Abstract

We realized subsurface fluorescence LiDAR with a large format single-photon avalanche diode array capable of localizing and quantifying concentration of fluorescent molecules in heavily scattering media, such as tissue, with submillimeter depth accuracy.

© 2021 Optical Society of America under the terms of the OSA Open Access Publishing Agreement

Aside from surface topology mapping applications, large format single-photon avalanche diode (SPAD) imagers [1] are invaluable for macroscopic real-time 3D imaging and fluorescence lifetime microscopy (FLIM), owing to their ability to resolve the timing of single photons with picosecond accuracy, and with virtually zero readout noise. Challenges arise when the scene is composed of optically diffuse materials. If the optical photon transport is governed by strong multiple scattering events, then the time-of-flight (ToF) histograms required for volumetric reconstruction are convolved with diffuse reflectance dynamics that severely limit the spatial accuracy.
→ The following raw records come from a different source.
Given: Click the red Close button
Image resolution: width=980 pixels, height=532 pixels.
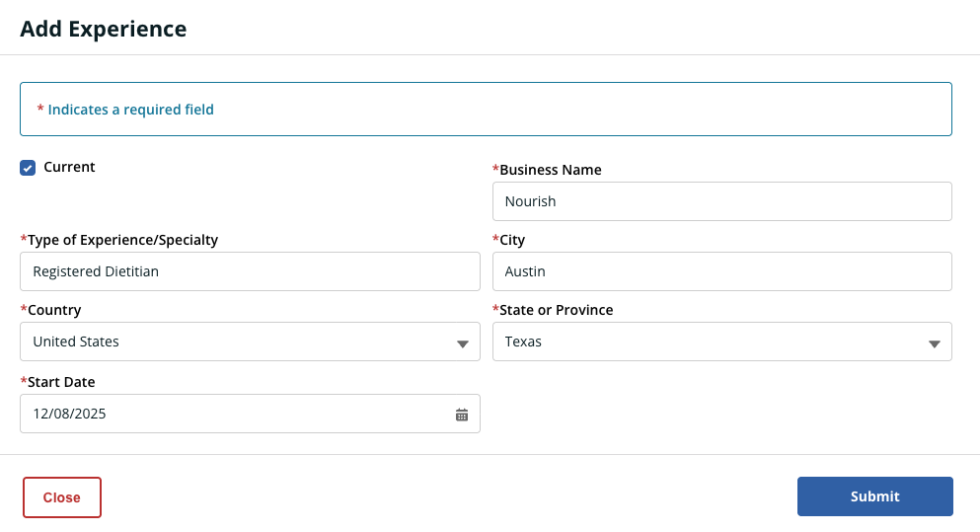Looking at the screenshot, I should pos(62,497).
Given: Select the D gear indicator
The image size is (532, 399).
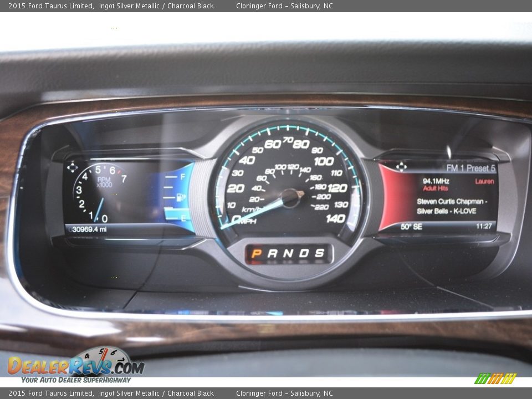Looking at the screenshot, I should (303, 253).
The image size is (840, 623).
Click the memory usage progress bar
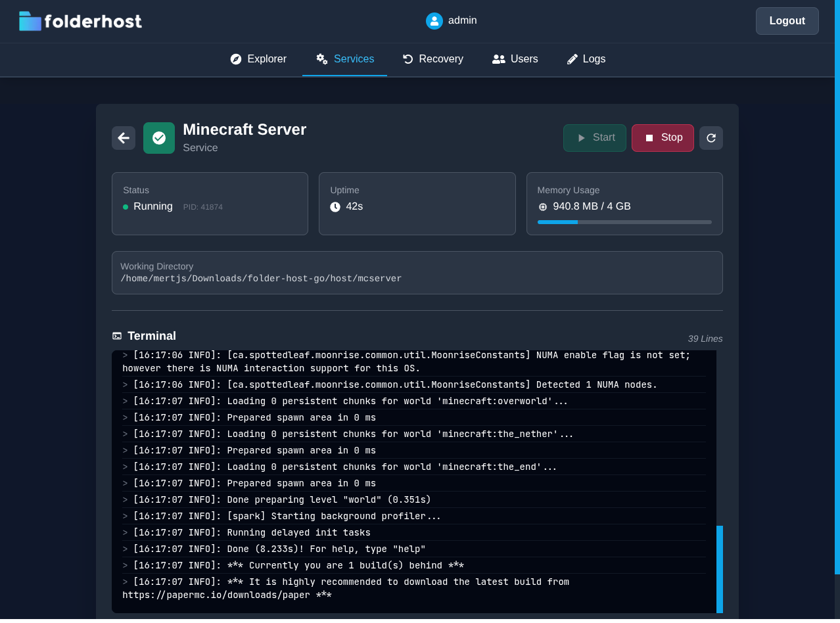[624, 222]
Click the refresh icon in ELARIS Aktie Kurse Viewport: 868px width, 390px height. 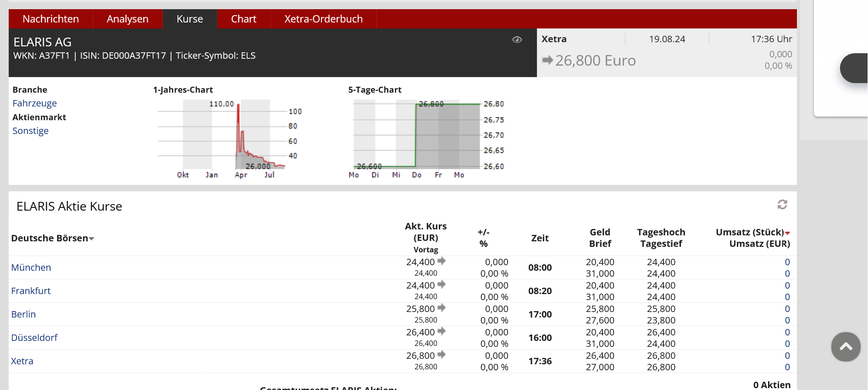point(782,205)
Additionally, the distribution of optical photon mean free paths further accentuates the absorption effects that are problematic for quantitative imaging of signal sources within optically diffuse media. Unlike in diffuse optical tomography [2] (DOT), fluorescence depth sensing could be easier to perform by separating the interdependence of optical properties of medium and fluorophore distribution. The diffuse reflectance is indicative of the optical properties of the medium, and the fluorescence signal is indicative of both the fluorescent object’s topology (depth), as well as the optical properties. Thus, the measurement of both the ToF information together with diffuse reflectance parameters should allow recovery of the location, shape, and concentration of fluorophore in the object. Recent rapid developments in picosecond-time-resolved large-format SPAD imagers [3] provide the ability to test this concept in a single-sensor, epi-illumination arrangement that could match the geometry used in medical imaging, microscopy, and metrology.

 figure: Fig. 1.

Fig. 1. (a) Experimental setup of fluorescence LiDAR for subsurface depth profiling. Temporal profiles in (b) illustrate components of detected signal ${I_f}\;(t):$ instrument response function IRF, lifetime kinetics ${f_{\text{fl}}}$, and photon propagation function ${f_{\text{tr}}}$ with mean photon diffusion time ${t_{\text{tr}}}$ and surface reflection time ${t_0}$.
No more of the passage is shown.